**Prompt 1**
Output everything in the power-pronation article from "By supinating their" down to "in this article.", with no changes.
**Prompt 2**
In the power-pronation article, which muscle do wheelchair athletes engage when they supinate the wrist while drawing the arm back to throw?

**Source text**
>>

Power-Pronation (with Prof. Don R. Mueller, Ph.D.): Taking excess strain off the inner elbow and so-called Tommy John (UCL) ligament. [4/2019]
Power-Pronation became an intriguing concept for me when I started analyzing the throwing motion of wheelchair athletes. These athletes have significantly greater difficulty in rotating their upper body when attempting to throw a ball or swing a tennis racket with only a minor contribution from their lower body due to Newton’s 3rd Law (Action - Reaction).
By supinating their wrist as they draw their arm back to throw, they engage the biceps muscle, which provides added power to the throw. The act of supination also stores rotational energy in the forearm similar to the twisting and then release of a rubber band. As their arm proceeds forward to the release point, the arm “naturally” pronates without the type of “over-pronation” seen by this former Cy Young Award winner below:
Interestingly, supination prior to pronation provides an added measure of stability to the elbow as we will see later in this article.

<<

Stored data entries:
>>

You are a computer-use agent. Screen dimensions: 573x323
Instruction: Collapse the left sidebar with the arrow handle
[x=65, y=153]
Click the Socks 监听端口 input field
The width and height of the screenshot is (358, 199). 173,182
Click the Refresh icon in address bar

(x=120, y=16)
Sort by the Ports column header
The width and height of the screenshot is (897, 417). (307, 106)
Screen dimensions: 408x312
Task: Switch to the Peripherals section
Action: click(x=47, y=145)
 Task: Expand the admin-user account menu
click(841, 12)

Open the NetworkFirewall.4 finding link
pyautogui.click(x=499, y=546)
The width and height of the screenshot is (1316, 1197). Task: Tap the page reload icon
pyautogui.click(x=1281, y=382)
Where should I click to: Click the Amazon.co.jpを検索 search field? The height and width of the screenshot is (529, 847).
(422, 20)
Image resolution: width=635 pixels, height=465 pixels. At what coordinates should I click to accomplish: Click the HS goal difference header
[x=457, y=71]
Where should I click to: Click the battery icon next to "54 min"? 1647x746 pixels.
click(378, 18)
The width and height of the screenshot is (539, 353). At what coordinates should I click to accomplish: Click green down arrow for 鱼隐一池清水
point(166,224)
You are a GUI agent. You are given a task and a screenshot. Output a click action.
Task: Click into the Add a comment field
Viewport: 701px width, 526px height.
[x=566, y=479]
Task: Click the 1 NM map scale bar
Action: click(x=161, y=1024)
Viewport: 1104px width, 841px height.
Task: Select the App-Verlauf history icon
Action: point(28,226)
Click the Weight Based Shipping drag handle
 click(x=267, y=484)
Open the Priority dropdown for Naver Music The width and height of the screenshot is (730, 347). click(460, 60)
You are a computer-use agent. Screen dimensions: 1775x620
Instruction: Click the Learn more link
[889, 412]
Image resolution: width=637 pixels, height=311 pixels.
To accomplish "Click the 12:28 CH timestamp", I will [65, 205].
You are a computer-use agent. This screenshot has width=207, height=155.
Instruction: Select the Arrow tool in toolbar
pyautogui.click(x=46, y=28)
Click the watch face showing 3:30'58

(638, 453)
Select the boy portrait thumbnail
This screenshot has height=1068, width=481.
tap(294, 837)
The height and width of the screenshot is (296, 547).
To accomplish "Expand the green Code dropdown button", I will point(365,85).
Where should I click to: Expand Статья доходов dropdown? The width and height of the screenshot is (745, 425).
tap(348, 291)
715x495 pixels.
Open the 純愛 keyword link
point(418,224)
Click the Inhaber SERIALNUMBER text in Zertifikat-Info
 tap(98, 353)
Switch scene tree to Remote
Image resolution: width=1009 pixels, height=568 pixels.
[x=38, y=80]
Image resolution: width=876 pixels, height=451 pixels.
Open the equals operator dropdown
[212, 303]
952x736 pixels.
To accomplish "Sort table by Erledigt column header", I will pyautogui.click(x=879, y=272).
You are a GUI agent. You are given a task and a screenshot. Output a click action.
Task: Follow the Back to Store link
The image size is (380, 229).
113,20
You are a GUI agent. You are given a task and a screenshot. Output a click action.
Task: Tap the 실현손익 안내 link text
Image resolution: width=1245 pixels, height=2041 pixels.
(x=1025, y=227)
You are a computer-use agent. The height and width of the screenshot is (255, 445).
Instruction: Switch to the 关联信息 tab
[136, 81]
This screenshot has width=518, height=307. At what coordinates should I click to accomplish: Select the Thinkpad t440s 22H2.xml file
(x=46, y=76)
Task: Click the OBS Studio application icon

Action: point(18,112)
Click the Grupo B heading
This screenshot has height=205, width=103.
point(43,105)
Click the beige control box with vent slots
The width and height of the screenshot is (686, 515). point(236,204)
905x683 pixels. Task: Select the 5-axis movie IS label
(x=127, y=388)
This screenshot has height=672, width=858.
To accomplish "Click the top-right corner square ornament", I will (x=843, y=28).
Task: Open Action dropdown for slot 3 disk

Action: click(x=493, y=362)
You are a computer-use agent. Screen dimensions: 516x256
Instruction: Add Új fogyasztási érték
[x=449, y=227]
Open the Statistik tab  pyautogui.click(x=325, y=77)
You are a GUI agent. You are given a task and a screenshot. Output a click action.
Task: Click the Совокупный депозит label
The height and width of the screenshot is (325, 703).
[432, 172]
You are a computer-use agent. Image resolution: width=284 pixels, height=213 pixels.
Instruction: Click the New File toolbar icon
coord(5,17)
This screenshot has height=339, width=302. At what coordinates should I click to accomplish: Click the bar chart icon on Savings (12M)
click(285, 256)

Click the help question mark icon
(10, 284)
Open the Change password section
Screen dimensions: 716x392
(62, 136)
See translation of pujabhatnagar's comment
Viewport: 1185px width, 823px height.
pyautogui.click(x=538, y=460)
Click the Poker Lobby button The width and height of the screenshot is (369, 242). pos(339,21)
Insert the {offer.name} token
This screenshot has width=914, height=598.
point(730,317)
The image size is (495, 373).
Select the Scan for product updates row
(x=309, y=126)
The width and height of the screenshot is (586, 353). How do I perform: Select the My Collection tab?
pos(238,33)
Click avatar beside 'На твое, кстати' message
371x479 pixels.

<<

**Written reply 1**
By supinating their wrist as they draw their arm back to throw, they engage the biceps muscle, which provides added power to the throw. The act of supination also stores rotational energy in the forearm similar to the twisting and then release of a rubber band. As their arm proceeds forward to the release point, the arm “naturally” pronates without the type of “over-pronation” seen by this former Cy Young Award winner below:
Interestingly, supination prior to pronation provides an added measure of stability to the elbow as we will see later in this article.

**Written reply 2**
The biceps muscle.